We all owe something to someone
I wonder how often we sit back, and acknowledge our debts? We all inherit benefits or burdens from other ventures. In projects | within project parlance I am calling all of these ventures projects. We all commit to projects today that require us to deny projects of tomorrow. We all wish we had not started some projects yesteryear that now deny us opportunity of projects today. Debt may have a place here.
The process of moving into debt as a state of being was not sitting well with the Fromm notion of being as the better mode than having. We do not want to be in debt. To be in debt, or to have debt to pay, both require us to be a servant to whomever we have borrowed from. The being state we have adopted, in the present, is denying us a freedom to be in the future. We become less free.
If we are agency to change – as agents with intent – taking on debt is intending change that seems a negative. To understand the rationality, and keep to the Fromm notion of being, I needed to see the other projects in play beyond the handicap of debt. Projects | within Projects.
Being | having | being more
Odd that that had me stumped a while – with no real reason beyond my own modal confusion.

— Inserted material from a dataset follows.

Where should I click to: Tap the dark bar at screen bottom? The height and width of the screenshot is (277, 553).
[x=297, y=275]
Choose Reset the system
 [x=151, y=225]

Quite the admission given my background, and my recent educational revisit to much that outlines how this assessment and decision-making is best done. Investment theory, portfolio management, economics of opportunity cost, all just functional supports to the assessment project. One project decision, that constrains the next. But a decision that enables projects that themselves enable more.

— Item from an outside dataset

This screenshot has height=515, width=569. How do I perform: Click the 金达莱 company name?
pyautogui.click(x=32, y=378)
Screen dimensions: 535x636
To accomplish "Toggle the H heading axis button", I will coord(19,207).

There is a message here, however. I think as a society we take on debt too easily. Have too little regard for the burden we bestow to our future projects. Our future selves. Think upon that in the context of future generations living in the environment we leave them. Perhaps there in sits a reason debt had me stumped a while. It cannot be considered in isolation. Its future impact and immediate return. The projects it enables today, are they worth what we ask others to repay? Perhaps more needs a little rethinking. Interest of a different kind.
Finding this draft post I had clearly parked two months ago tonight prompted a rethink – and a sheepish redraft. A problem solved simply by the repositioning of perspective. Maybe the first of a few…
In psychology we are required to look beneath the mask. This blog series is attempting to unmask some hidden parts of projects to engender a more collaborative way.